+++ Supplied records

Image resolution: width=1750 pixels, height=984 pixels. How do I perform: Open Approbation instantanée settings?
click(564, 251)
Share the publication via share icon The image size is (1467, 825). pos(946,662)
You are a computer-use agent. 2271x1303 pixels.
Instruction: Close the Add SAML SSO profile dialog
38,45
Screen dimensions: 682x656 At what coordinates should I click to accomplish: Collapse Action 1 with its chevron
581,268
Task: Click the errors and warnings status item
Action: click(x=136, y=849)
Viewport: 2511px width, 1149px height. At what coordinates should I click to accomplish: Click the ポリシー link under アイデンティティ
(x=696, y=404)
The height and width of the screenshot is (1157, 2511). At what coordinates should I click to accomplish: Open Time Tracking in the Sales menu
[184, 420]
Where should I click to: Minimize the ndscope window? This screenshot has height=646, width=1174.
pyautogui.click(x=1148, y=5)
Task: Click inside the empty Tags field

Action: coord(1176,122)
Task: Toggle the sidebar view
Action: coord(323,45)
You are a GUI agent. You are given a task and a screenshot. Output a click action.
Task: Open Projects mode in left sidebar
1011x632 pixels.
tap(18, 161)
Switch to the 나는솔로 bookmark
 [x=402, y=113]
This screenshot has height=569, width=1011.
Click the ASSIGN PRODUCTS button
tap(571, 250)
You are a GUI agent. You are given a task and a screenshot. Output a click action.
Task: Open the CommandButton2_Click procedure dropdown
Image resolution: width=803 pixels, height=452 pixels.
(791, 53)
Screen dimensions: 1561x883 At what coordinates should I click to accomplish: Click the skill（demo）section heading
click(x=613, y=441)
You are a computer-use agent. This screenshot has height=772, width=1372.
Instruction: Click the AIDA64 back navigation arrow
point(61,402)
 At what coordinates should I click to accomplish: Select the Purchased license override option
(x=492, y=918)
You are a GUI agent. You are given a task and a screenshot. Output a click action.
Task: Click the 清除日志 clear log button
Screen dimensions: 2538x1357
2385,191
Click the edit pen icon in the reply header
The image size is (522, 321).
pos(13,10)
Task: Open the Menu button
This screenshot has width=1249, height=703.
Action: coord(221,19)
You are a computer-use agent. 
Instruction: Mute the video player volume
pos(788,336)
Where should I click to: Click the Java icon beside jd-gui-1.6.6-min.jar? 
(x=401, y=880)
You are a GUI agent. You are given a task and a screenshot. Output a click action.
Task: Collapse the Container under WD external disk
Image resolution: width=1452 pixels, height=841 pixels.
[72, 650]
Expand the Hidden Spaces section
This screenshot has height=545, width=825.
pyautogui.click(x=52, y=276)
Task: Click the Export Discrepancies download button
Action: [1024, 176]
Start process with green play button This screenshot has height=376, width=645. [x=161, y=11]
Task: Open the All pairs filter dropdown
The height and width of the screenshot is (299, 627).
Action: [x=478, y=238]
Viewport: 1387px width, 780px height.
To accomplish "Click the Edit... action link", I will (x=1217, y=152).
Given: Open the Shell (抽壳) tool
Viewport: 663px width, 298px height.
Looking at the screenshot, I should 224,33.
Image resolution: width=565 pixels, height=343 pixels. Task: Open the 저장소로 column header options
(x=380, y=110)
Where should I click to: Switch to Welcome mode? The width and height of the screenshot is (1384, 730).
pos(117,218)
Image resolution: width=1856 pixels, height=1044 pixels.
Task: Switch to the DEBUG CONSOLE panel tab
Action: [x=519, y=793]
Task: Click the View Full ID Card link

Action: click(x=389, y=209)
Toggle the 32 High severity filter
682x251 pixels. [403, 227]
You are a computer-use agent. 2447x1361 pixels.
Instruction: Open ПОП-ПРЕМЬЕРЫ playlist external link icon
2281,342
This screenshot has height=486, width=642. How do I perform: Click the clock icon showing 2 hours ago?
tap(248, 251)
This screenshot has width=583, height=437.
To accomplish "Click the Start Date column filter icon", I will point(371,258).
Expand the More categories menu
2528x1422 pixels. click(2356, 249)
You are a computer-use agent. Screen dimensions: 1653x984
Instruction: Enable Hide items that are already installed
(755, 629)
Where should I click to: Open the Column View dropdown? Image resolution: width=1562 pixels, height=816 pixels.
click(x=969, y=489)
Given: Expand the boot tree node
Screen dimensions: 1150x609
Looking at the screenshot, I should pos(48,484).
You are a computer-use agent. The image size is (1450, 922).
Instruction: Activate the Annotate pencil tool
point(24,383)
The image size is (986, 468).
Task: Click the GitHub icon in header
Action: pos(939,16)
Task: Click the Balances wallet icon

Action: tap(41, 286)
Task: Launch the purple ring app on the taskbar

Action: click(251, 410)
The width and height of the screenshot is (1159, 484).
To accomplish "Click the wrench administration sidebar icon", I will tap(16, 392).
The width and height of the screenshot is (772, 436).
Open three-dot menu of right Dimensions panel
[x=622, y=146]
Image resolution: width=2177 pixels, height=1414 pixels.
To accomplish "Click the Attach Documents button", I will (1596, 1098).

++++++

__Problem requirements__:
In the entries above, which lines hold the word "Start"? Copy them out.

__Task answer__:
Start process with green play button This screenshot has height=376, width=645. [x=161, y=11]
To accomplish "Click the Start Date column filter icon", I will point(371,258).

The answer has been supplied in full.